Paubox blog: HIPAA compliant email made easy

DKIM: The very basics

Written by Kirsten Peremore | May 27, 2024

According to an IBM Research Report on the topic of DKIM and the use of digital signatures, “The concept behind DKIM is simple If you and I have an agreement that we always digitally sign our email to each other, then we can always be sure when one of us has sent the other a legitimate email, or when someone is trying to pretend to be one of us,”

DKIM, or DomainKeys Identified Mail, is an email authentication method designed to protect against email spoofing. It works by adding a digital signature to the email header, which is created using the sender's private key. When the email is received, the recipient's email server retrieves the sender's public key from the DNS (Domain Name System) and uses it to verify the signature. 

If the signature matches, it confirms that the email was indeed sent by the claimed domain and that the content has not been altered. The purpose of the methods is to validate the authenticity and integrity of emails, reducing the risk of phishing and other malicious activities. When looking at it from the perspective of emails sent by healthcare providers, it provides one of the first and most basic steps towards the end goal of HIPAA compliant email.

 

How it works

DKIM is like a contract between the user and sender, providing a certainty that the emails sent are from the right recipient. 

This is how it works: 

  1. The sender's email server creates a unique digital signature for the email using the sender's private key.
  2. This digital signature is added to the email header.
  3. The email is sent to the recipient with the signature included in the header.
  4. The recipient's email server receives the email and extracts the signature from the header.
  5. The recipient's email server retrieves the sender's public key from the Domain Name System (DNS).
  6. Using the public key, the recipient's email server verifies the digital signature.
  7. If the signature matches, it confirms that the email was sent by the claimed domain and that the content has not been altered during transit.
  8. The email is delivered to the recipient with a verified assurance of authenticity and integrity.

 

How to set up a DKIM record

A DKIM record is a piece of code stored in your domain's DNS settings that contains your public key. Receiving email servers use this key to verify that your emails are authentic.

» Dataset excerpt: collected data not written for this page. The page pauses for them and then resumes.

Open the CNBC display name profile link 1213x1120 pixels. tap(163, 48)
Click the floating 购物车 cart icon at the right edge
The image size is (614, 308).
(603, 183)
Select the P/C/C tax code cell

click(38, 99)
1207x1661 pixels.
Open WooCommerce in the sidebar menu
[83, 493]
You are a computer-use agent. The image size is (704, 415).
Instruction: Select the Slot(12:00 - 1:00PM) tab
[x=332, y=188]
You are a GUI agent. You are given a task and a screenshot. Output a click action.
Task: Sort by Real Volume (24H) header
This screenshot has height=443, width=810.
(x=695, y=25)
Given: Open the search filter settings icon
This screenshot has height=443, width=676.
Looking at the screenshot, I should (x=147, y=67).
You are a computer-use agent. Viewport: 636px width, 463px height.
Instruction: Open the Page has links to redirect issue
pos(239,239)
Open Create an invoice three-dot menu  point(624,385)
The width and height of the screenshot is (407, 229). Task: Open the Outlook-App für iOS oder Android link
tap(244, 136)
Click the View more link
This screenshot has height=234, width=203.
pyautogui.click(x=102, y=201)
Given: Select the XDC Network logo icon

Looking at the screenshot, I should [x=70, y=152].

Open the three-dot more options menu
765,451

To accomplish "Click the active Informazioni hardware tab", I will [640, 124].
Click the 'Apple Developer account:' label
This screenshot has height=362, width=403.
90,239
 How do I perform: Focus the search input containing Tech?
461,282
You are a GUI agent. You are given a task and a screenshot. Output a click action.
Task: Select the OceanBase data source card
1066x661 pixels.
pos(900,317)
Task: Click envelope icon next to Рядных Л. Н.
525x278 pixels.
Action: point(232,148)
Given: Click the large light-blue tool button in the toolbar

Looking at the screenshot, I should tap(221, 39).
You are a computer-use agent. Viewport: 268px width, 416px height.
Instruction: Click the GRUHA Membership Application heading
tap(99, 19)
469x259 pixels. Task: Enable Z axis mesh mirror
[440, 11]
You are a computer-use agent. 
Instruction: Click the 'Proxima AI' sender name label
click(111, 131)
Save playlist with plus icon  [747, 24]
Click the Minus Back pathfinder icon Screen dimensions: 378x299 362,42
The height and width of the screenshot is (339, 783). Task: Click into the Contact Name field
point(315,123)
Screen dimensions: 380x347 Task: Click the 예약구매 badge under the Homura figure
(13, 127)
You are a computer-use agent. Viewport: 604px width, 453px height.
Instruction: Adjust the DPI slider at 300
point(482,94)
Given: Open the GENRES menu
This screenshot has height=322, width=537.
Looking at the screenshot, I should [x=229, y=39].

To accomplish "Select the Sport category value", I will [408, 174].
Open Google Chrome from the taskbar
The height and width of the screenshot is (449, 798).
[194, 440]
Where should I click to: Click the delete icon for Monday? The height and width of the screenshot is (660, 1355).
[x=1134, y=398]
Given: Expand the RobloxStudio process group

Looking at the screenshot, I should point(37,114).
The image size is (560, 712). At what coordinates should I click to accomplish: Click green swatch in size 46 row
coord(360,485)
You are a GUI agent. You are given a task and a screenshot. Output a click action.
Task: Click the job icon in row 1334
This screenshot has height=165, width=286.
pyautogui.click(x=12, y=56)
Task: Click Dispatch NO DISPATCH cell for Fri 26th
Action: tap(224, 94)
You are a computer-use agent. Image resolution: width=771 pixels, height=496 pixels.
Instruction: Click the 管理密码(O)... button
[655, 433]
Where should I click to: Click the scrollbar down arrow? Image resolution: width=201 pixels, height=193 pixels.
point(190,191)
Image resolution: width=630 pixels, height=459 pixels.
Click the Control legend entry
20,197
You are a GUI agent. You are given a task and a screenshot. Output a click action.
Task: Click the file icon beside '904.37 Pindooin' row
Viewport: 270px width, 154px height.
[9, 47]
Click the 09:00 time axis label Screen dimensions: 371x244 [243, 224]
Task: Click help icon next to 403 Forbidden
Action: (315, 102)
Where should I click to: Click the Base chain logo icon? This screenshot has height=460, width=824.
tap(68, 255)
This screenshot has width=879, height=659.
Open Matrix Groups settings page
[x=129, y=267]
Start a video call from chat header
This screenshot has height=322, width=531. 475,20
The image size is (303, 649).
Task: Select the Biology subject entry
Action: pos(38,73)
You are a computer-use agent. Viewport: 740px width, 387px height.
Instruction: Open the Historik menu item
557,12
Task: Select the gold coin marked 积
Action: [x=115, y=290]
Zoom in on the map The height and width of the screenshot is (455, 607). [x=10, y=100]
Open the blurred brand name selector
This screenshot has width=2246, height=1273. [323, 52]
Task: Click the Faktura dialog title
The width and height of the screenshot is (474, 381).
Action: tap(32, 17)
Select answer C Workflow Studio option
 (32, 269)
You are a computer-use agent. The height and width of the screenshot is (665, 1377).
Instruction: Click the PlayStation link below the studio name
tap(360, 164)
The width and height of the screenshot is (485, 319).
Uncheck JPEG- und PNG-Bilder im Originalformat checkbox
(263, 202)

Paubox support offers the following guidance on how to set up a DKIM Record through Paubox:

  • Log in to your Paubox dashboard (https://www.paubox.com/users/sign_in)
  • In the left-hand navigation menu, click Overview
  • In the DKIM Configuration row, click Open Settings
  • Select your domain in the dropdown menu and click Generate DKIM Key
  • Login to your domain host and add a new DNS record using the DKiM Key values generated on your Paubox dashboard (the values in your dashboard are unique to you and your domain)
  • Toggle "DKIM Enabledto Yes (make sure Step 5 is completed before toggling to Yes)

The difference between DKIM1024 and DKIM2048

The difference between DKIM1024 and DKIM2048 lies in the length and strength of the encryption keys used for signing emails. DKIM1024 uses a 1024-bit key, while DKIM2048 uses a 2048-bit key. The longer 2048-bit key provides stronger encryption, making it much more secure and resistant to cryptographic attacks. This means emails signed with DKIM2048 are much harder to forge or tamper with than those signed with DKIM1024. 

As email security threats continue evolving, using DKIM2048 is recommended because it offers enhanced email protection. Although DKIM2048 requires more processing power and might take slightly longer to verify, its improved security makes it a better choice for protecting sensitive information.

See also: Top 12 HIPAA compliant email services

 

FAQs

How do I know if an email has been DKIM signed?

You can check the email headers for a DKIM-Signature field.

 

Do all email providers support DKIM?

Most major email providers support DKIM, but not all. It's best to check with your provider.

 

Can DKIM alone protect my emails?

No, DKIM is part of a broader email security strategy.